Iran nuclear deal slows markets

Share Markets:

News of an agreement to suspend Iran's nuclear program was cited as the main catalyst for financial markets.

Last night also featured some disappointing US economic data (see below for more details). The easing tensions in the Middle East however, boosted sentiment within equity markets.

European shares rose, as did US stocks earlier in the session. The S&P500 initially rose to a new record high, but then retreated later on.


US treasuries rose (yields fell) on weaker than expected housing and manufacturing data. While the signs of weakness within the US housing market raise the prospect that the first move for tapering would be later rather than sooner, there remains considerable uncertainty over next few months.

Key data will continue to be indicators on the labour market.

Foreign Exchange:

The Iranian deal helped lift the US dollar index, and saw the yen (vs US dollar) weaken to a six-month low.

The euro was also under downward pressure after ECB Governing Council member Hansson said that there was more room to cut interest rates.

The Australian dollar was largely unchanged at around 91.6 US cents, although it dipped to an intraday low of 91.2 US cents overnight.

Event risk today includes a speech by RBA Governor Lowe this morning.

There is some risk that this will be taken as another opportunity to talk down the Australian dollar. In the medium term, the key driver for the Australian dollar will continue to be the outlook for the Federal Reserve's quantitative easing program.

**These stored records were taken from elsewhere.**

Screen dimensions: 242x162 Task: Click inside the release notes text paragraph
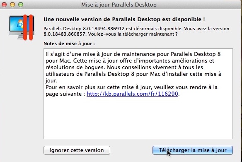(133, 67)
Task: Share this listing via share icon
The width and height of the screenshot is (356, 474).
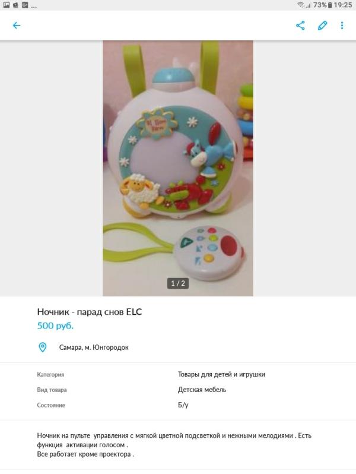Action: coord(300,26)
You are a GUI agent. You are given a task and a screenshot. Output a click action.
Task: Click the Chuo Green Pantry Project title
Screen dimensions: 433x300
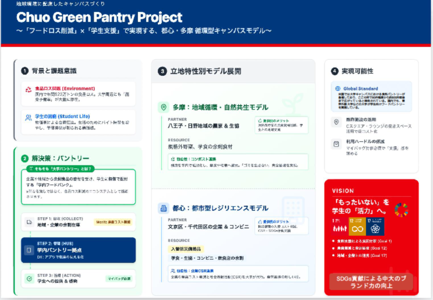[x=99, y=18]
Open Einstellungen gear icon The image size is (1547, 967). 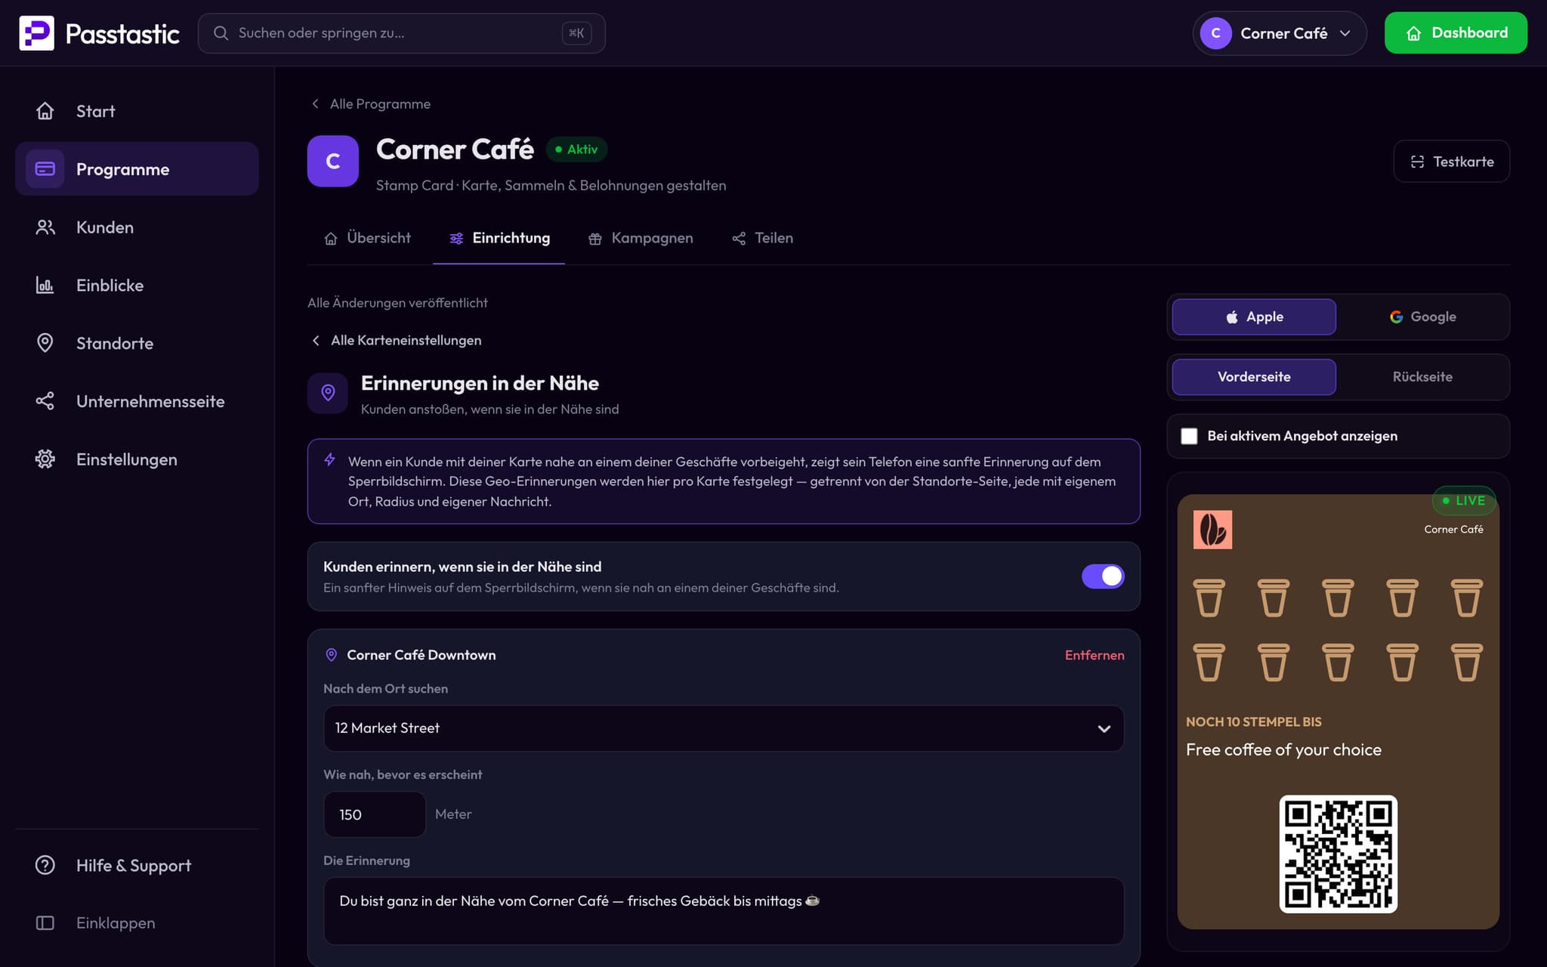pyautogui.click(x=45, y=459)
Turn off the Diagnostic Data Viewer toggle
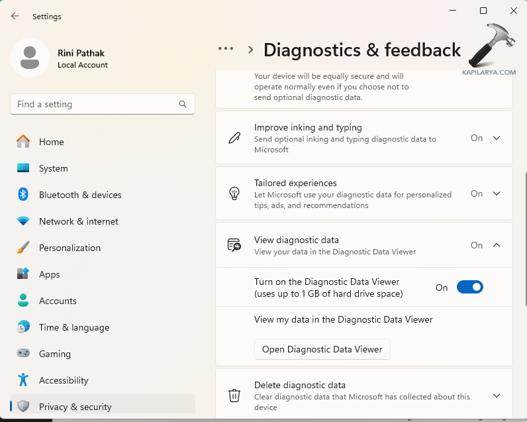527x422 pixels. [469, 288]
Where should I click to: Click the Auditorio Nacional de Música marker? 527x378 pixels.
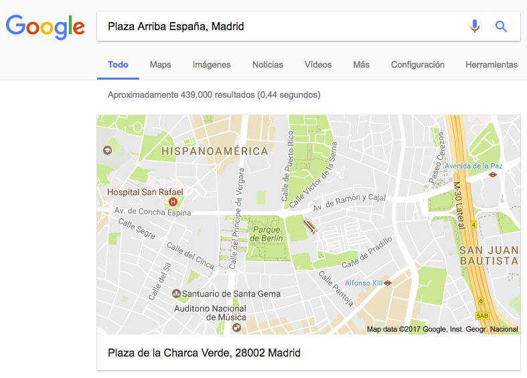[x=236, y=327]
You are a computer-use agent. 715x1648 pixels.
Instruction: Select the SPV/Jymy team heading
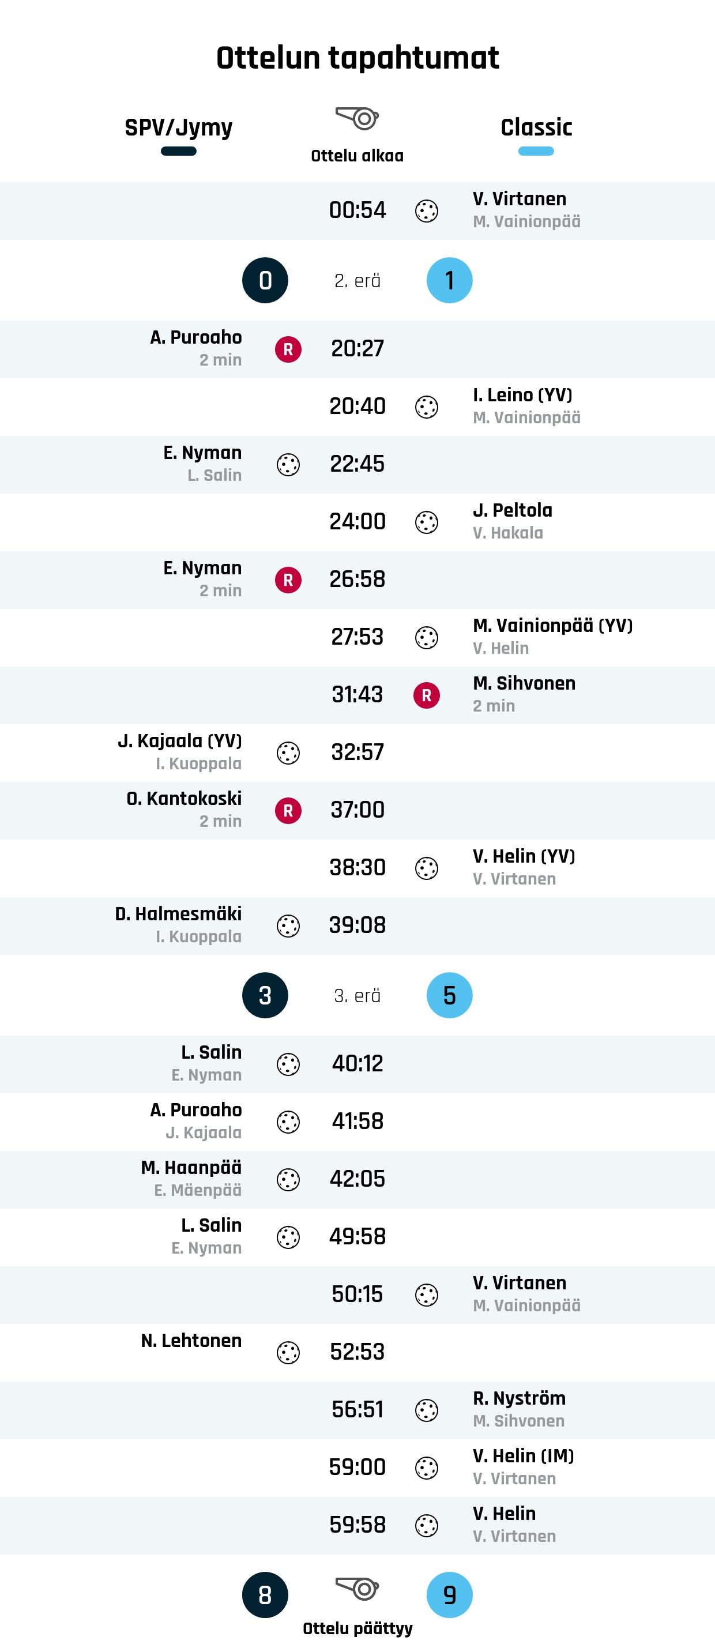click(178, 127)
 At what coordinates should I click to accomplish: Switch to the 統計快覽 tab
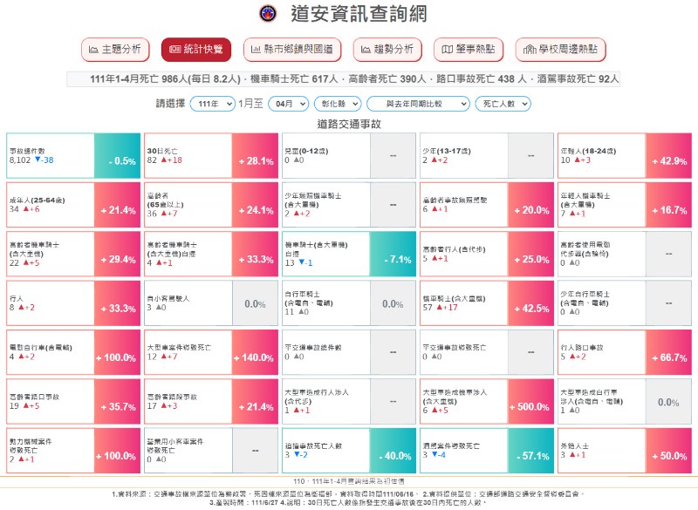196,50
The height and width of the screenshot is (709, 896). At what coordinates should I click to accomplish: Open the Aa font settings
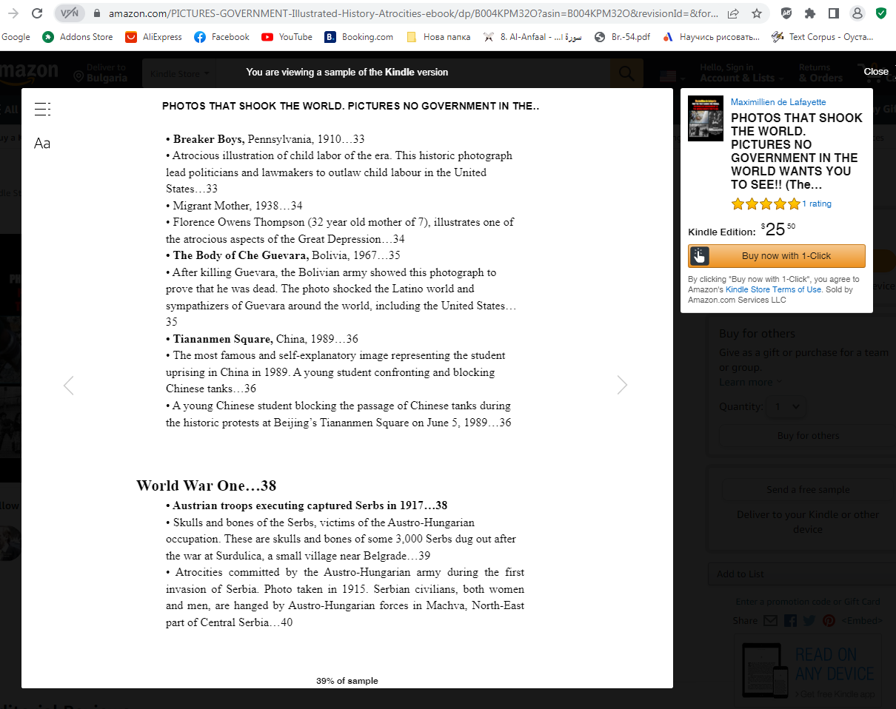(x=42, y=144)
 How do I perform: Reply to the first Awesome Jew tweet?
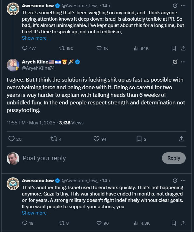(25, 48)
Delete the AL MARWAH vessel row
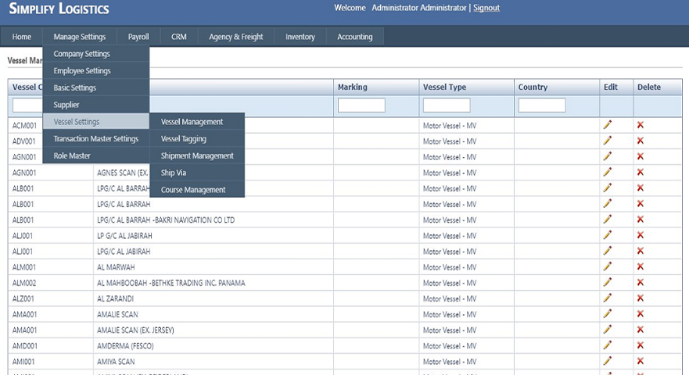 coord(641,267)
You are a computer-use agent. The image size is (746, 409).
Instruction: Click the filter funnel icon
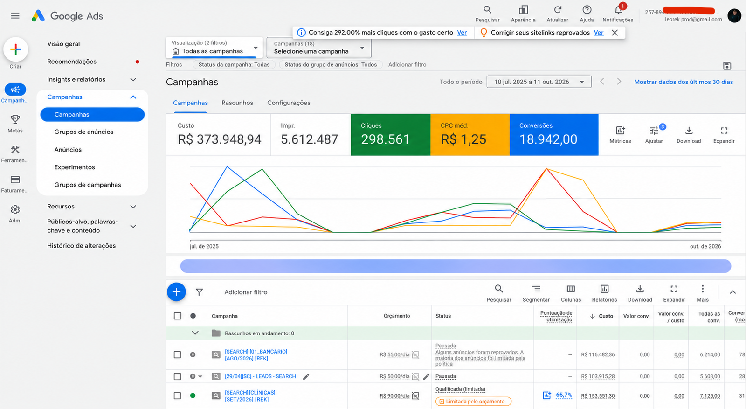pos(199,292)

Oil prices initially fell sharply on the deal with Iran, but then partially rebounded on the realization that Iranian oil exports will not increase for a few months. Gold and copper prices rose overnight.


No data was released yesterday.

United Kingdom:

UK banks issued 42.8k new mortgages in October, according to BBA data which covers about 70% of the market.

This was down a little from 43.2k in September, the first fall since February.

However, 52% more mortgages were issued in October compared to June 2012, when the subsidies for lenders, later extended to include buyer subsidies, were introduced by the Treasury/Bank of England.

United States:

US pending home sales fell -0.6% in October, and have now fallen for 5 consecutive months.

Sales have now fallen 8.3% since May corresponding to the rise in mortgage rates as a result of expectations the Fed would begin tapering.

The rate on 30-year fixed mortgages is around 95 basis points higher since early May. 
The Dallas Fed factory index fell from 3.6 in October to 1.9 in November, the third weakest reading for the year so far.